Environmental Health Division
NITRATE IN ONSITE WATER SUPPLY SYSTEMS
Large amounts of nitrate in drinking water can cause serious illness in infants less than six months of age. The U.S. Environmental Protection Agency has established a maximum contaminant level (MCL) for nitrate (as nitrogen) at 10 milligrams per liter (mg/L) and nitrite at 1 mg/L.
Nitrate (NO3) is a form of nitrogen combined with oxygen. It can be converted in the body to nitrite (NO2). The major adult intake of nitrate is from food, but sometimes, excessive amounts of nitrate get into drinking water.

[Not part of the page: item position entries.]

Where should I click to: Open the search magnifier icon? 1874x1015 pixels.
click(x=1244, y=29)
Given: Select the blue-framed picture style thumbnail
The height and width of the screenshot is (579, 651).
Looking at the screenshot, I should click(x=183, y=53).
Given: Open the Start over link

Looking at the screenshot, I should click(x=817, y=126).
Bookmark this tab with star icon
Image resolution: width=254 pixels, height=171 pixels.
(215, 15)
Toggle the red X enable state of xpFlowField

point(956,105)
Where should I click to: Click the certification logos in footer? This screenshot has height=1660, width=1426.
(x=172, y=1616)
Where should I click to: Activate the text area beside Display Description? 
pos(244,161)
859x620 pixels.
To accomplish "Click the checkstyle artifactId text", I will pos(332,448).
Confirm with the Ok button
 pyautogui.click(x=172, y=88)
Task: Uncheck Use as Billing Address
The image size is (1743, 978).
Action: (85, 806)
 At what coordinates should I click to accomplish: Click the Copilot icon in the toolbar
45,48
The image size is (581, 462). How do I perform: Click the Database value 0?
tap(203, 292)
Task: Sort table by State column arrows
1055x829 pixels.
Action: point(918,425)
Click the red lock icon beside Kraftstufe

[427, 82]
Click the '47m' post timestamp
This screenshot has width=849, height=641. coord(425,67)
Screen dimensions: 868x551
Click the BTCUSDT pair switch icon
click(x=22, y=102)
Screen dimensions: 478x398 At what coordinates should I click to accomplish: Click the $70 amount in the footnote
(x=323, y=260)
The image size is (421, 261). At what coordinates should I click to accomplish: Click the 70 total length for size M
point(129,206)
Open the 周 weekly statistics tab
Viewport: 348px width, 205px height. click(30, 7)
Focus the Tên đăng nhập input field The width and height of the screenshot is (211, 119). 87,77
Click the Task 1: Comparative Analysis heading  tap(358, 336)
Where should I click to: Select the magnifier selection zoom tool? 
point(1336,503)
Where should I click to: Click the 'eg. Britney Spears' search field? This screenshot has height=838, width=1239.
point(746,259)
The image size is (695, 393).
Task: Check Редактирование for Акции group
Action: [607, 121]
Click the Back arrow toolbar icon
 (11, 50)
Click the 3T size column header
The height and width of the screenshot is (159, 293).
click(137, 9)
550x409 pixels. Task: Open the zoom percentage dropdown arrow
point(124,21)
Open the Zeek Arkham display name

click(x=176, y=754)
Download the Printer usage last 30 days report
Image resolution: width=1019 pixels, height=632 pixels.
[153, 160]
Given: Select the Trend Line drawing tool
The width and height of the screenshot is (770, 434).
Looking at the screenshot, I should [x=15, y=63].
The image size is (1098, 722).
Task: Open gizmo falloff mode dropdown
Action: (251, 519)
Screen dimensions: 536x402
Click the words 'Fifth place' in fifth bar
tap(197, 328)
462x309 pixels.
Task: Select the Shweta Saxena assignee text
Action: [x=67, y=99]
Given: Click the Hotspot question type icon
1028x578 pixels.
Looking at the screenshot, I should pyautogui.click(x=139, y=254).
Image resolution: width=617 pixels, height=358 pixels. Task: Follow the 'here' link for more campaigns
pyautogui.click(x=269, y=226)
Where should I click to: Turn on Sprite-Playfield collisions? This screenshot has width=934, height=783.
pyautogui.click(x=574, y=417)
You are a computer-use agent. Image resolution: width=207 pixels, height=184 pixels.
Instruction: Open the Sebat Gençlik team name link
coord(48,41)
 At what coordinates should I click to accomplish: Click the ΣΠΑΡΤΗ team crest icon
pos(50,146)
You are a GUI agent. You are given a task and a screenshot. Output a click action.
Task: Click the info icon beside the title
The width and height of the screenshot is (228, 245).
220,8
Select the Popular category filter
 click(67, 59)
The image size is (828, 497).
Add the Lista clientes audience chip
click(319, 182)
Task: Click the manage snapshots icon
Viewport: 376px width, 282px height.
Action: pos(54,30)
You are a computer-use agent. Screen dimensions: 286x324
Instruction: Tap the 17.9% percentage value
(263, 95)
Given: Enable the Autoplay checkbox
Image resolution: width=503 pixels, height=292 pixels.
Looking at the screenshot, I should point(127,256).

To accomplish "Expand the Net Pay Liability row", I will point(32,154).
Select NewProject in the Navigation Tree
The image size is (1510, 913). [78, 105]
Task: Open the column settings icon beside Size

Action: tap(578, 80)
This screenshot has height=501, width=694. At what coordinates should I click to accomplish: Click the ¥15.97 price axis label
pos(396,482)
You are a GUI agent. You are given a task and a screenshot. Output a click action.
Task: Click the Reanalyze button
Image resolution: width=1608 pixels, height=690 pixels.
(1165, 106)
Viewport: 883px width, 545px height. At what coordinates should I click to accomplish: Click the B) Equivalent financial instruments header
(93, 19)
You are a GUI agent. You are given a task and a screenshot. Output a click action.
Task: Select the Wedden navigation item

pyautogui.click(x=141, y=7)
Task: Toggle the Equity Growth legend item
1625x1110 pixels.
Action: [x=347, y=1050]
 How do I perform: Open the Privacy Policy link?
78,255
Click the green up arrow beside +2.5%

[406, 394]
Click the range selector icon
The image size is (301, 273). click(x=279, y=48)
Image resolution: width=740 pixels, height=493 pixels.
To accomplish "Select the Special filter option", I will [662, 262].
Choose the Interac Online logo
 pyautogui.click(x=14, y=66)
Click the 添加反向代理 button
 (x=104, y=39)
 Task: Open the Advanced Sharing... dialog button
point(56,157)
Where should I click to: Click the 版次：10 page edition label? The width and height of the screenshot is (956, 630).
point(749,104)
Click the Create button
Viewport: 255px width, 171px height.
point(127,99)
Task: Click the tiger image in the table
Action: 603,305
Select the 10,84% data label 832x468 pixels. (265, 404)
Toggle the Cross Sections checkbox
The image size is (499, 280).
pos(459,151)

Nitrate can get into a water supply if a water well is improperly constructed or located where it is subject to contamination sources. Typical sources of nitrate include:
- Wastes from livestock operations
- Onsite sewage disposal system effluent
- Crop and lawn fertilizers
- Municipal wastewater sludge application
- Natural geologic nitrogen
Kalamazoo County aquifers are made up of glacial drift and therefore are highly susecptible to nitrate contamination. Shallow water wells in sandy unconfined aquifers are more vulnerable to nitrate contamination than deeper wells protected by overlying clay strata. Private water supply owners with excessive nitrate or nitrite should contact the Environmental Health Division or your family physician for more information.
Elevated nitrate in drinking water can cause a disease called methemoglobinemia, a blood disorder primarily affecting infants under six months of age. Methemoglobinemia reduces the ability of the red blood cells to carry oxygen. The acutely poisoned person will have a blue discoloration of the skin (blue baby syndrome) due to the reduction of oxygen in the blood. The condition can be fatal if not attended by a physician immediately.
Nitrate and infants
There are four reasons infants are more suseptable to nitrate contamination:
- Infants have a lower stomach acidity, which allows growth of bacteria capable of converting nitrate to nitrite. Nitrite can change hemoglobin to methemoglobin, which cannot carry oxygen.
- Young infants still have considerable amounts of fetal hemoglobin, which is more easily converted to methemoglobin than the adult hemoglobin.
- Infants are deficient in certain enzymes that are able to convert methemoglobin back to normal hemoglobin.
- In relation to body weight, an infant consumes a much larger volume of water than an adult.
Nitrate can be removed from drinking water using reverse osmosis, ion exchange, and/or distillation. Equipment for this removal requires frequent, careful maintenance, and water sampling to achieve and confirm effective operation. Improperly installed, operated, or maintained equipment can result in nitrate passing through the treatment process. In some cases, the nitrate will be concentrated above the incoming levels. Bacteriological problems can also develop in improperly installed and poorly maintained treatment systems. The Environmental Health Division recommends that an alternate source of drinking water be used (i.e., deepened well or municipal connection), where possible, and bottled water be used for preparing infant formula. If a nitrate removal system is to be used, one with NSF or equivalent certification should be selected. Boiling water will not remove nitrate and can concentrate it.
Households are not required by law to sample for nitrate on a routine basis. If your area is known to have nitrate contamination or a sample result indicates nitrate or nitrite levels approaching the drinking water standards (10.0 mg/L), a minimum of annual sampling is recommended. Nitrate concentration will vary thoughout the seasons. If sample results indicate a nitrate concentration close to the drinking water standard, sample seasonally to more closely monitor nitrates in your water supply.